If Australians ever thought it was safe to get back in the water, three shark attacks in 24 hours at the height of the summer season — the most serious on a 13-year-old girl off Tasmania — have given them pause for thought. Beaches have been placed on high alert, and stretches of coastline have been closed to swimmers.
In the first attack on Sunday off the northern coast of New South Wales, Jonathan Beard, a 31-year-old surfer, was bitten on the leg but managed to swim ashore.
A few hours later, off a popular beach on Tasmania’s east coast, Hannah Mighall, a junior lifesaver, surfing offshore with a relative, was attacked by what is thought to have been a 5m long great white and, in a scene inevitably described as being straight out of the film Jaws, was dragged underwater several times.
Her cousin Syb Mundy, who has been called a hero for saving her, told the Australian newspaper: “She just flew up in the air and got dragged under — the shark had given her a nudge and she disappeared. She came back up and went down again a few times and I saw the shark come up out of the water.”
“It was thrashing her around like a rag doll, but she kept her head together. I can remember seeing the shark’s eye come out of the water and the head and I was going to try to poke it in the eye if I could get close enough,” he said later in a radio interview.
After releasing the girl’s leg, the shark grabbed her surfboard, which was attached to her ankle by a leg rope.
“The shark started circling us and coming up underneath us and when it did that we stopped and turned to face it so we could push it out of the way,” Mundy said.
“Luckily a wave came along and she was on her back and I said: ‘Hannah, no matter how weak you are, try to hang on, this wave is going to save our life.’ But the shark actually got on to the wave ... this thing started surfing towards us and we just headed straight to the beach,” he said.
“I don’t think we had anything to do with it — we were just powerless against it, it was such an intense creature. I think it just didn’t like the taste of her,” he said.
Mundy told journalists he didn’t believe the shark should be killed.
“We’re in their territory; they’re not in ours,” he said.
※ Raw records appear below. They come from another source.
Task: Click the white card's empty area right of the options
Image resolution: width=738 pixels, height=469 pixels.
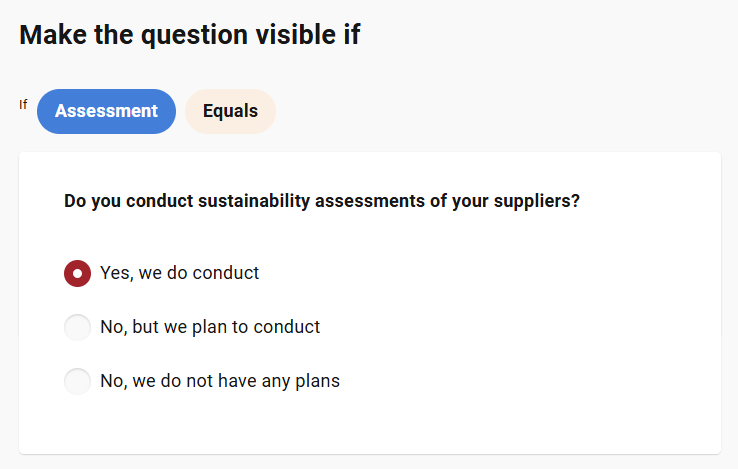Action: (x=560, y=327)
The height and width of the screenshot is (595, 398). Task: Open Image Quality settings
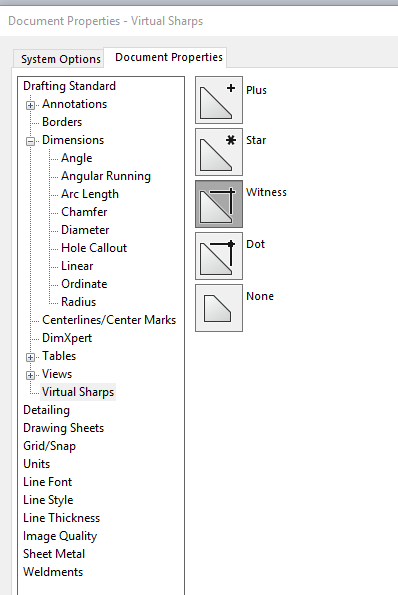60,536
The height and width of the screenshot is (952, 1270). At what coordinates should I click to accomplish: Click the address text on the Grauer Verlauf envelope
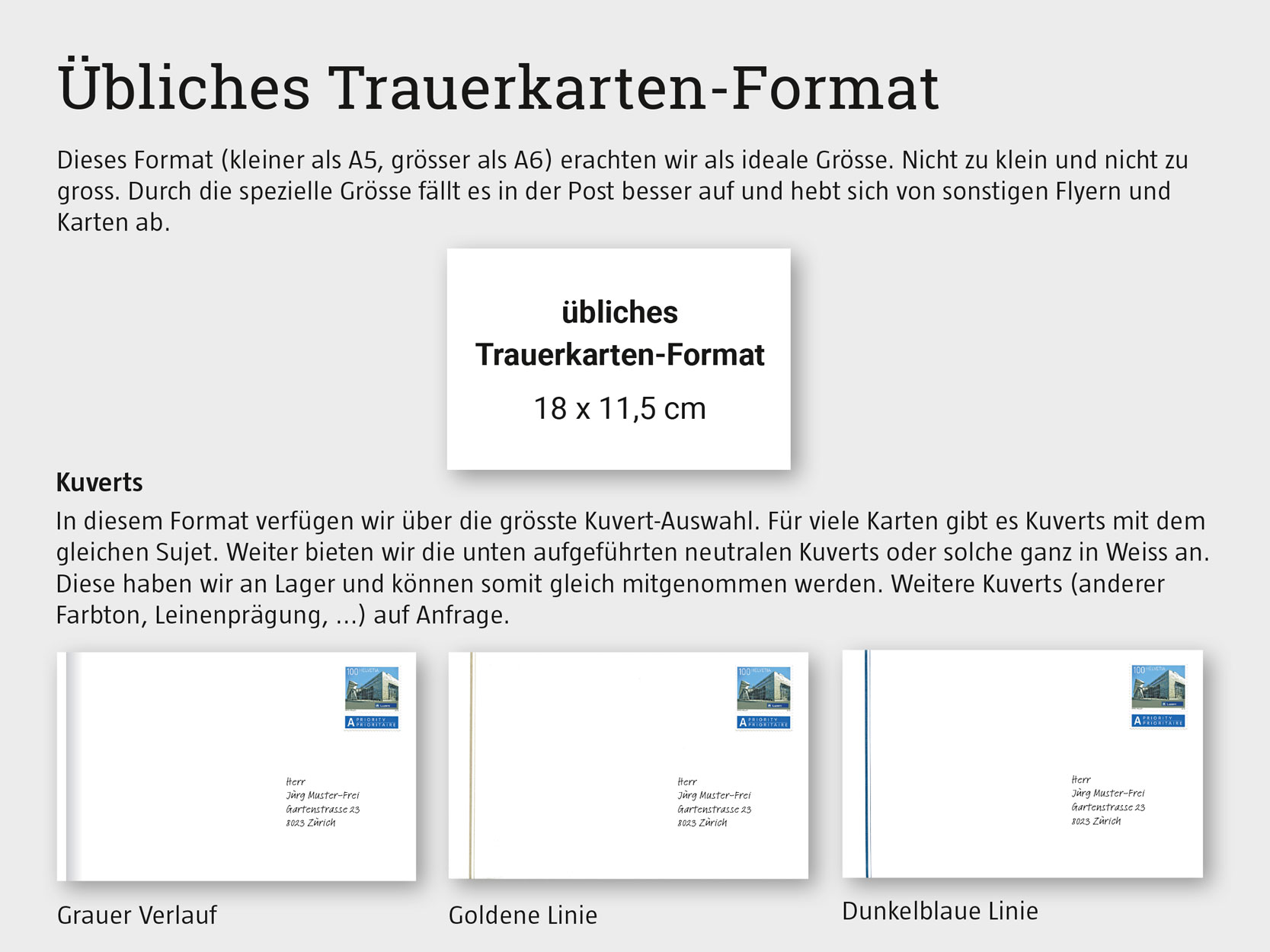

Mighall was in hospital on Monday night, suffering from a badly bitten leg, but was undeterred in her ambition to become a marine biologist.
Following the Tasmanian incident, a man was attacked by a shark while snorkeling at the mouth of the Illawarra river, near Wollongong, south of Sydney.
Suffering 40 puncture wounds to his leg, Steven Fogarty told how he survived the attack by punching the bull shark in the face.
“Something just grabbed me from behind. I saw the blood all over both feet and had a quick look to make sure both legs were there and they were there,” he said, adding that he “started swinging” punches at it.
“I think I got one of them in. That’s probably what got rid of him,” he said.
Bleeding heavily, he flagged down a boat and was taken to hospital.
The three attacks, just two weeks after a snorkeler was killed by a great white in western Australia, have created panic, closed stretches of the Australian coastline and fueled debate whether overfishing has caused the problem.
There appears little consensus, as an alternative theory holds that less polluted inshore water attracts the fish shoals on which sharks prefer to feed.
The number of shark attacks has remained fairly stable around the world for many years. Internationally, the last spike in numbers is said to have occurred after swimmers started wearing wetsuits.
Fatalities are rare: just 25 around Australia in the last 20 years; the last death off New South Wales was in 1993.
“You have more chance of being killed driving to the beach,” John West, curator of the Australian shark attack file data base, told the Sydney Morning Herald.
In any event, sharks do not like the taste of human flesh.
“We are not really suitable food. They prefer a higher fat content,” said Ali Hood, conservation director of the Plymouth-based Shark Trust.
“Sharks do not seek to predate on people — if they did so, we would certainly know about it because there would certainly be an increase in fatalities,” he said.
“Sharks use their mouths to see whether there is food and then they swim away,” he said.